Although data is regarded as ‘the new oil’, there is a large potential downside when data is compromised. Storing too much data without a clear business case has actually become a liability. This is more commonly acknowledged in the payment industry, where businesses typically try to limit their exposure to data as it obligates them to be PCI DSS compliant. In this industry parties prefer to avoid the burden and costs of compliance by outsourcing payment processes and only decide to do this themselves if absolutely necessary. So there is still much room for improvement in terms of a strategic approach to customer data.
What do you see as your biggest future challenge concerning security and privacy issues in the digital transactions business?
At INNOPAY, the biggest challenge we see is to unleash the true potential of the transactional internet – and that means breaking out of the trust paradox. This refers to two seemingly opposing needs: to make user data –- and in particular personal information – more accessible, while at the same time improving data security and hence securing users’ trust in further digitisation. Recent data scandals indicate just how fragile that trust is and how easy it is for privacy concerns to grow. It is possible to break out of the paradox by moving from institutional trust towards infrastructural trust. Ideally, users have possession and control over their own (identity) data and trust should be embedded in the internet itself.
How are trust and cooperation developed between companies? Through which models and operations is trust gained, considering this is a vision INNOPAY has as a sustainable solution for digital transactions? In that regard, it could be noted that the protection of privacy plays a pivotal role.
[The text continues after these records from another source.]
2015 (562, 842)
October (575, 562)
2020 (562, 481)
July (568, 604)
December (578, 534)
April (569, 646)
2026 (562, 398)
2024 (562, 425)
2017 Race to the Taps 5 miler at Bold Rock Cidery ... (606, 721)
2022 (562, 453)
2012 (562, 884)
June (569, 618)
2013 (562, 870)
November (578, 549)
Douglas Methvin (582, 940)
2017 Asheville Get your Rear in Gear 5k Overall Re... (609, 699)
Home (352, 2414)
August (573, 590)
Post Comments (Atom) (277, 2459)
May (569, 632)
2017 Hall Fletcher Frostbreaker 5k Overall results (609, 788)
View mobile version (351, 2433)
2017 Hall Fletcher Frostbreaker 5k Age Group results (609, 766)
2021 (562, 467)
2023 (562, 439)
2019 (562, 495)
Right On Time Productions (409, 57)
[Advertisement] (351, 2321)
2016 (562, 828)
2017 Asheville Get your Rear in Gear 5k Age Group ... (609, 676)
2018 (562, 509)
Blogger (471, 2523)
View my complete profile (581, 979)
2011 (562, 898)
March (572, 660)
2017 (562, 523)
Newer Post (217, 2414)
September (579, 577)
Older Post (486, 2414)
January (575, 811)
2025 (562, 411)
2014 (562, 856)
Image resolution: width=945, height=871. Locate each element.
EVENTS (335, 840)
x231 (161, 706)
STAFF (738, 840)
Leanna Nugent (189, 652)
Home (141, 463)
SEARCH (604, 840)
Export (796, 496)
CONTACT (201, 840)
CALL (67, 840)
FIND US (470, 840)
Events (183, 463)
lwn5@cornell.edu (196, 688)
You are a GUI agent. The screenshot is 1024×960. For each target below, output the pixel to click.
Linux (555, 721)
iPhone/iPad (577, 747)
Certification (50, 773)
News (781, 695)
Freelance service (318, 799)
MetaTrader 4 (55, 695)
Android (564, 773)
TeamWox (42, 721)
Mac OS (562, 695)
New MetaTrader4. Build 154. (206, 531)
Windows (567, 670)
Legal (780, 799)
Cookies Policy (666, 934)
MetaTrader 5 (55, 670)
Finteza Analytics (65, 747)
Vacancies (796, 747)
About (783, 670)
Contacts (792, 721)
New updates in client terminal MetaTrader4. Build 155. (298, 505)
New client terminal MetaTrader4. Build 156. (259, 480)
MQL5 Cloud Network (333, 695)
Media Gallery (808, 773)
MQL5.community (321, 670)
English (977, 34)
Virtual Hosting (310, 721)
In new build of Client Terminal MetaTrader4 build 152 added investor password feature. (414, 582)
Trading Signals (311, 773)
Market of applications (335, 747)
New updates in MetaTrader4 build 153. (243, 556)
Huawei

In the current landscape, online cooperation is based on one of two dominant models. The first is through bilateral transactions between two parties. Although this approach is flexible, the biggest problem is that it does not scale. The second model is through online platforms. This is an efficient way to scale many-to-many transactions, but it has several major drawbacks, the biggest one being that benefits and governance are centralized with the platform owner. This puts users of the platform at a disadvantage and poses a major risk to their business continuity. Another drawback is that this model promotes data siloes which hinder innovation in the long run. Therefore, INNOPAY proposes a third model, which we call ‘Trust Schemes’. This model is not only scalable, but is also based on a distributed model of control and collaboration. Trust Schemes are founded on agreements relating to a wide array of standards for the exchange of data and information. These address technical aspects, but also organisational, legal and operational perspectives of collaboration.